Dosen hukum tata negara Universitas Indonesia, Titi Anggraini, menilai kepergian Bupati Aceh Selatan Mirwan M. S. menjalankan ibadah umrah ketika daerahnya di landa bencana merupakan pelanggaran berat. Tindakan Mirwan disebut telah melanggar sumpah atau janji kepala daerah sebagaimana diatur dalam Pasal 64 ayat 2 Undang-Undang Nomor 23 Tahun 2024.
Scroll ke bawah untuk melanjutkan membaca
Aturan yang dimaksud ialah janji kepala daerah memegang teguh Undang-Undang Dasar Negara Republik Indonesia Tahun 1945 dan menjalankan segala undang-undang dan peraturannya dengan selurus-lurusnya serta berbakti kepada masyarakat, nusa, dan bangsa.
Menurut Titi, Mirwan telah melanggar aturan tersebut karena meninggalkan masyarakat di tengah kesulitan yang mereka hadapi. "Merupakan pelanggaran berat dan sangat mendasar," kata Titi saat dihubungi pada Sabtu, 6 Desember 2025.
Selain itu, Mirwan juga melanggar Pasal 76 ayat 1 UU Nomor 23 Tahun 2014 tentang Pemerintahan Daerah. Ketentuan ini mengatur bahwa kepala daerah dan wakil kepala daerah setingkat bupati dan wakil bupati dilarang melakukan perjalanan ke luar negeri tanpa izin dari Menteri Dalam Negeri.
Atas dasar itu, Titi berkesimpulan Mirwan telah melakukan pelanggaran berat. Ia telah memenuhi unsur untuk dijatuhi sanksi pencopotan sebagaimana yang tercantum dalam Pasal 81 Undang-undang Nomor 23/2014.
Dalam beleid ini, kepala daerah diberhentikan dalam hal tidak melaksanakan kewajiban kepala daerah dan wakil kepala daerah, melanggar larangan, dan melakukan perbuatan tercela.
"Atas pelanggaran tersebut dan juga pelanggaran sumpa/janji, yang bersangkutan bisa diberhentikan tetap, akan tetapi mekanismenya melalui DPRD dan Putusan Mahkamah Agung," tutur Titi.
Ia mendorong pemerintah dalam hal ini Kementerian Dalam Negeri segera memberikan respons cepat atas polemik ini, mengingat tindakan Mirwan telah menyakiti masyarakat yang tengah berduka.
Titi mengatakan Kementerian bisa memberikan sanksi pemberhentian sementara selama tiga bulan, sembari memproses sanksi atas pelanggaran berat yang ia lakukan.

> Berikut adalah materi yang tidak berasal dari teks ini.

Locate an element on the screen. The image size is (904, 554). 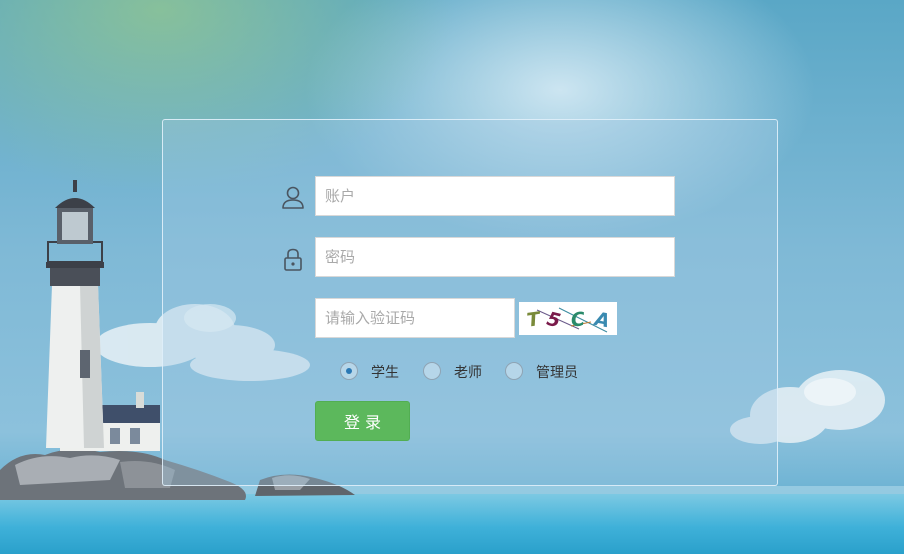
lock-icon is located at coordinates (293, 259).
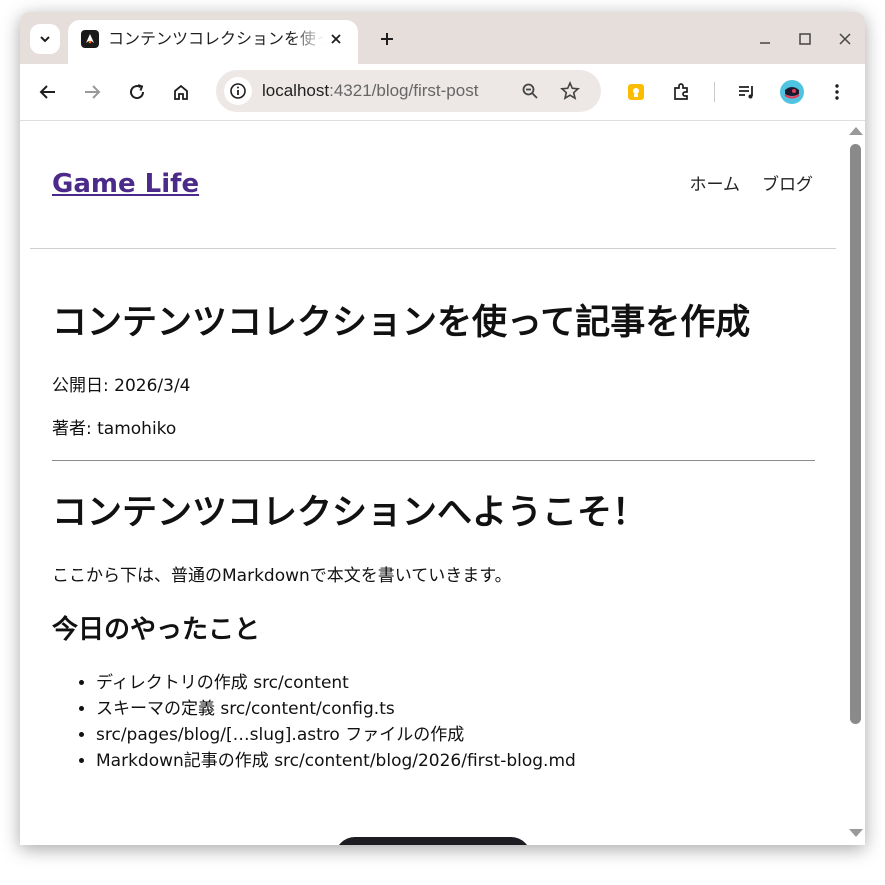 The height and width of the screenshot is (885, 885). I want to click on maximize-button, so click(805, 39).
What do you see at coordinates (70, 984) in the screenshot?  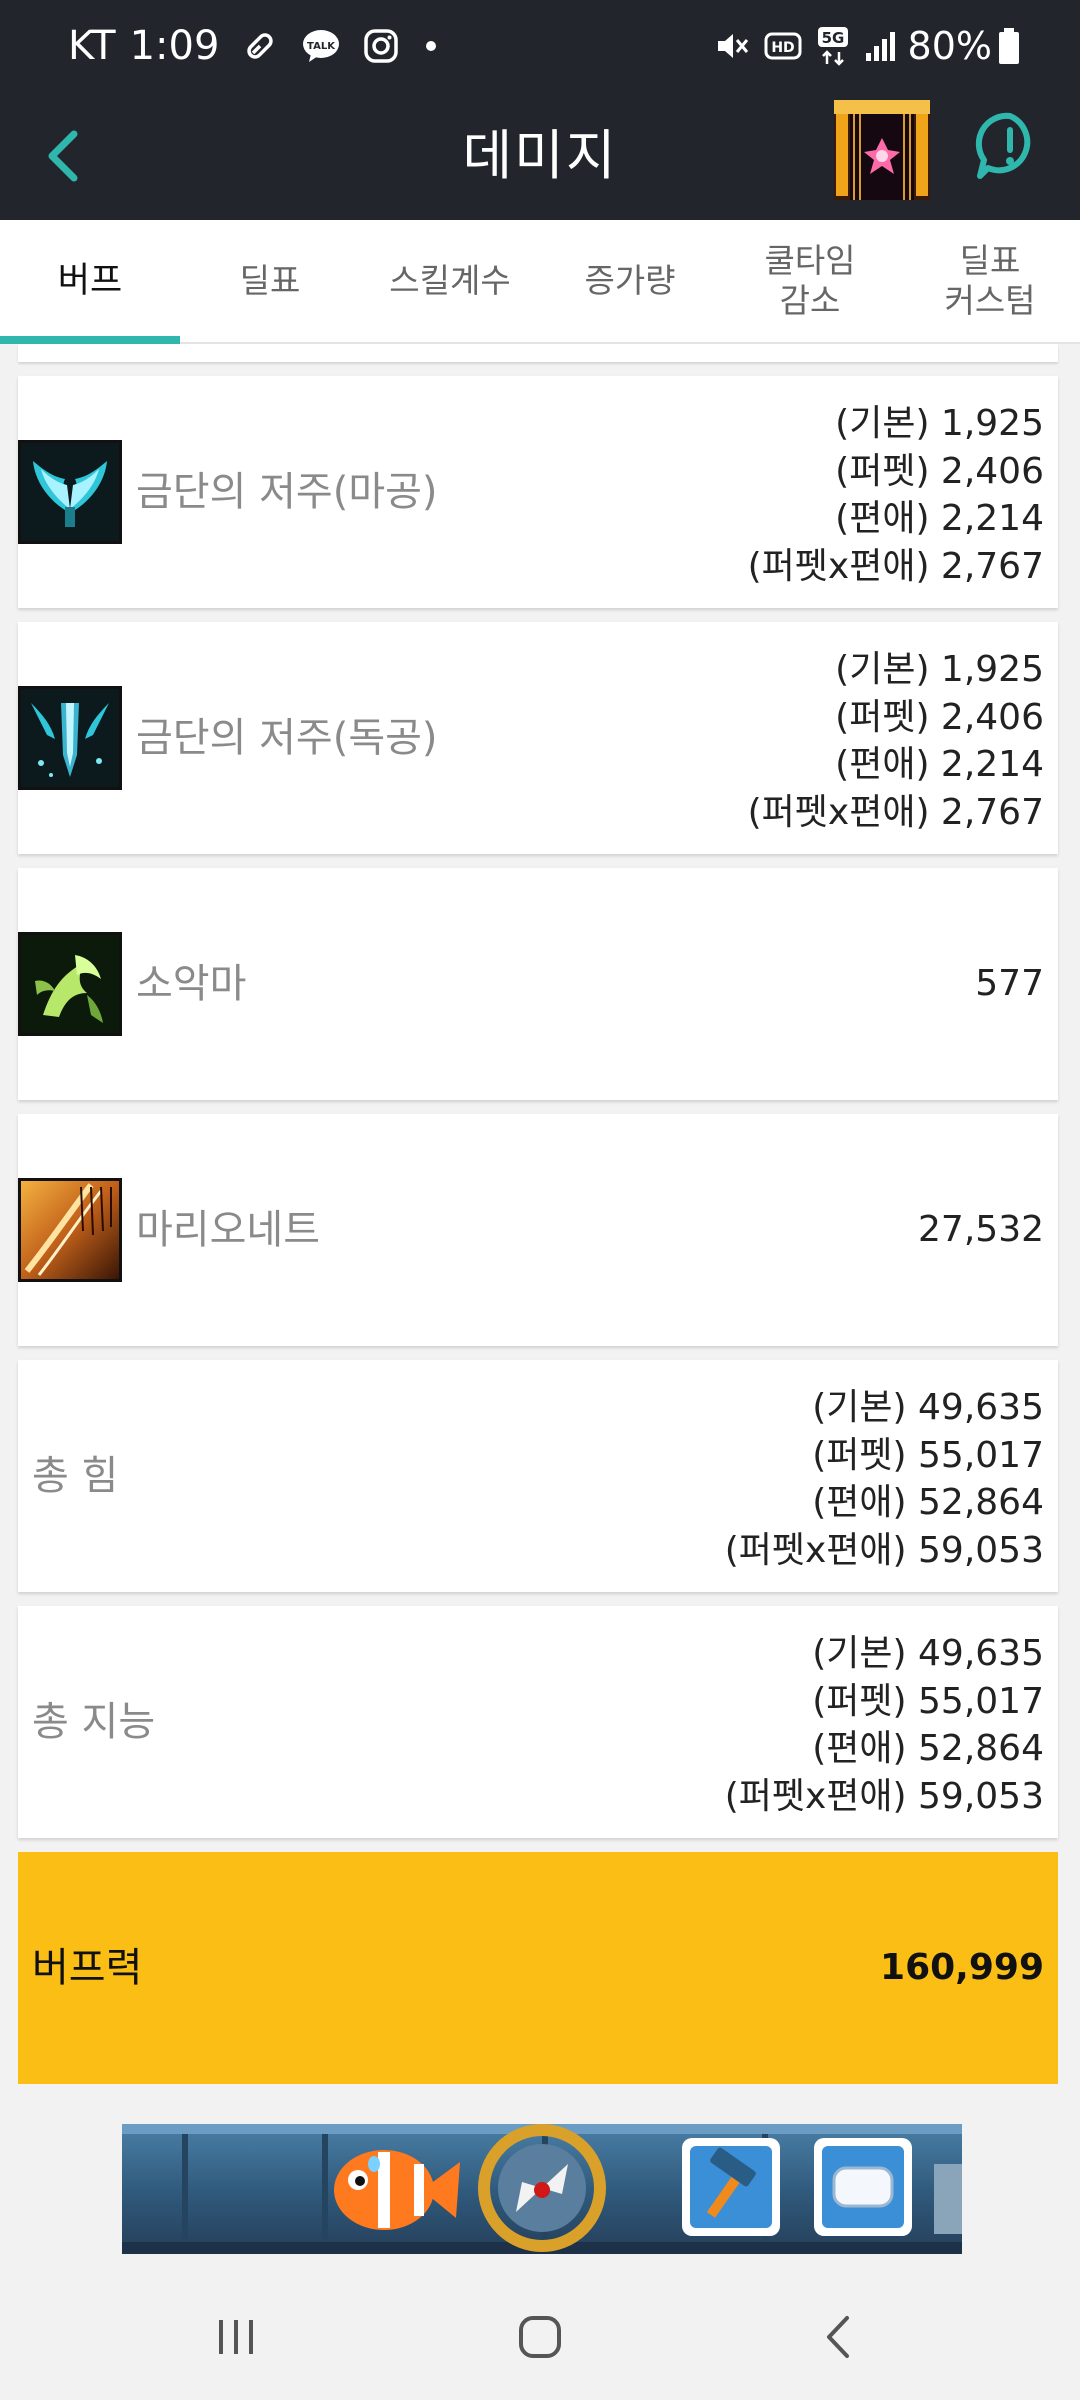 I see `imp-skill-icon` at bounding box center [70, 984].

Di samping itu, Titi juga menyarankan Mirwan untuk mengundurkan diri agar penyelesaian polemik ini tidak berlarut-larut. "Lagipula, sebagai pemimpin yang bersangkutan sudah terbukti gagal, melanggar sumpah atau janji, dan telah menunjukkan kepemimpinan yang tidak berperikemanusiaan karena meninggalkan daerah untuk berpergian ke luar negeri yang bukan suatu prioritas apalagi genting."
Keberangkatan Mirwan menjadi polemik lantaran dilakukan di tengah bencana banjir dan longsor yang baru saja menghantam Aceh pada 25 November lalu. Dalam peristiwa itu, Aceh Selatan menjadi satu di antara 18 kabupaten dan kota yang ikut terdampak.

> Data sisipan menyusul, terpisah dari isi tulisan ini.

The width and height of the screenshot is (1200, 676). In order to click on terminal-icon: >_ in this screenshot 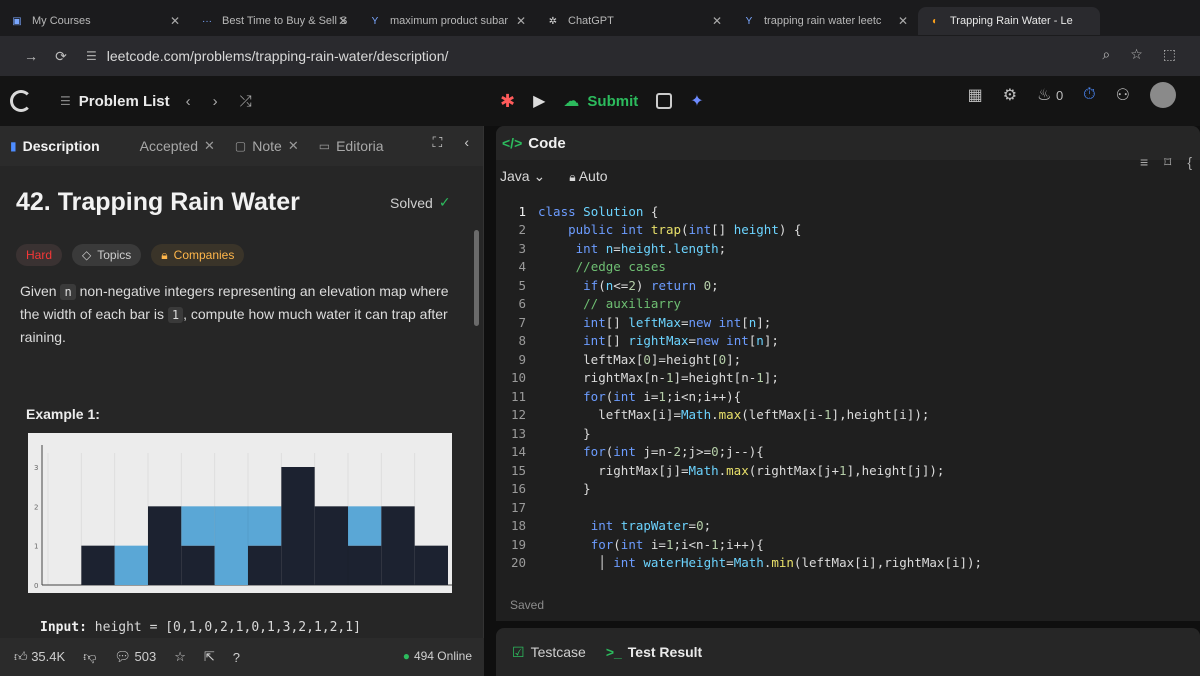, I will do `click(614, 652)`.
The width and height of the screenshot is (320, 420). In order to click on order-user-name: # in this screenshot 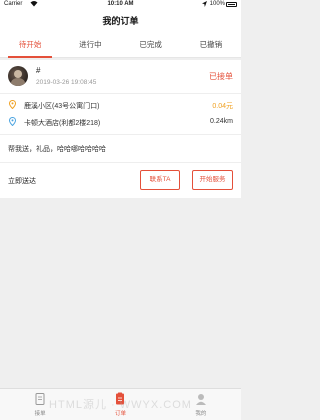, I will do `click(38, 70)`.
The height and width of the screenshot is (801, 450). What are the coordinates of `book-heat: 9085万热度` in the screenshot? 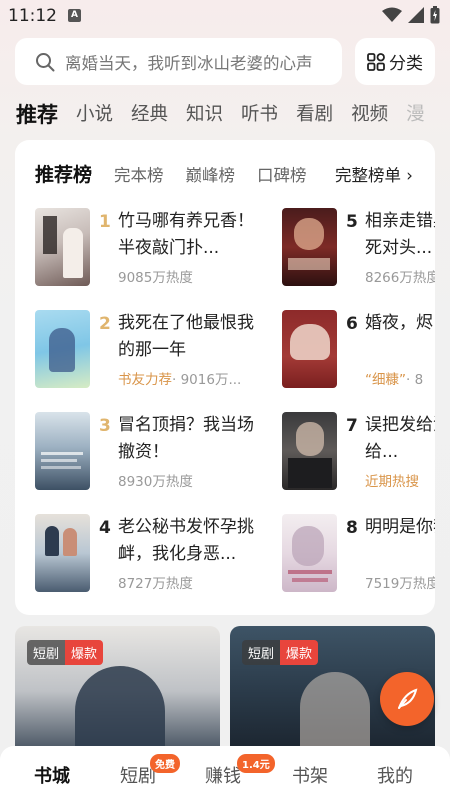 It's located at (156, 278).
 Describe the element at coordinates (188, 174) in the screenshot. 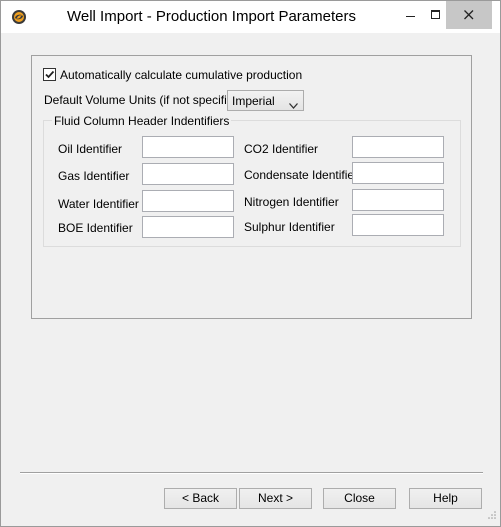

I see `gas-identifier-input` at that location.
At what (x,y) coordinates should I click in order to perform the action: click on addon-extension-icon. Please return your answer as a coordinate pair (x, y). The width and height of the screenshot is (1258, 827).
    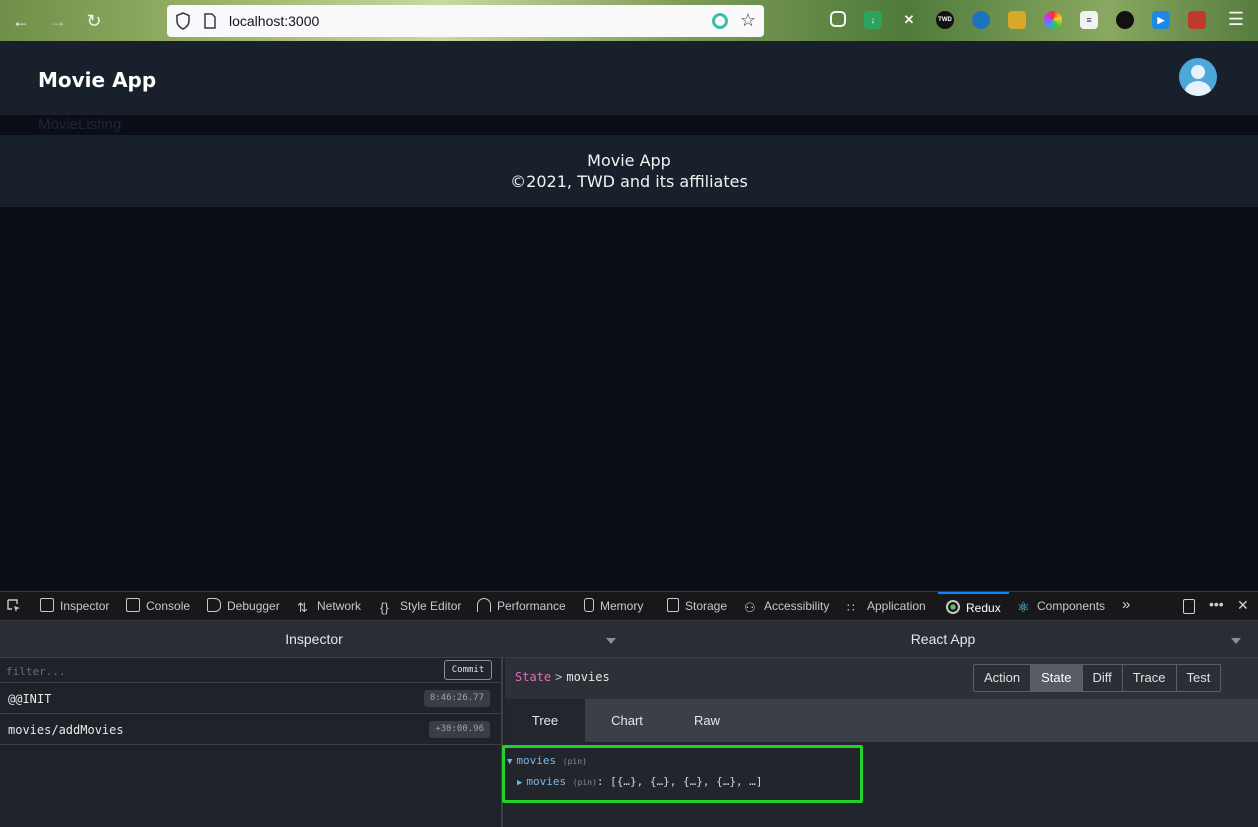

Geoportal Data Bencana Indonesia milik BNPB pada Sabtu, 6 Desember 2025, menyatakan secara total korban tewas di Aceh mencapai 345 jiwa, 174 orang hilang, 3,5 ribu luka-luka, dan 115 ribu rumah rusak.

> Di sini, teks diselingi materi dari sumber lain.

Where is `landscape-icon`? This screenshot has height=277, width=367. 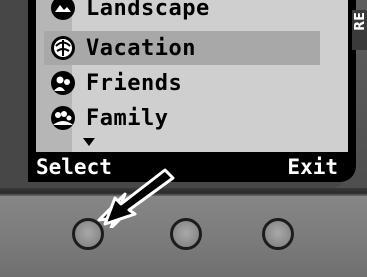
landscape-icon is located at coordinates (63, 10).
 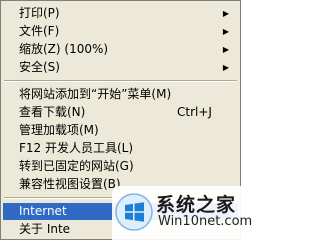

Mirwan tercatat mengajukan permohonan izin perjalanan luar negeri dengan alasan penting melalui surat bernomor 093/1334/2025 tertanggal 24 November 2025 yang dikirim kepada Gubernur Aceh Muzakir Manaf.
Namun, Pemerintah Aceh menolak memproses izin tersebut karena status darurat bencana masih berlaku di tingkat provinsi maupun kabupaten, sebagaimana tertuang dalam surat balasan bernomor 100.1.4.2/18413 pada 28 November 2025.
Meski izin belum terbit, Mirwan tetap berangkat ke Tanah Suci. Hingga berita ini diturunkan, ia belum memberikan pernyataan resmi terkait keberangkatannya. Sementara itu, penanganan banjir dan longsor di Aceh Selatan masih berlangsung.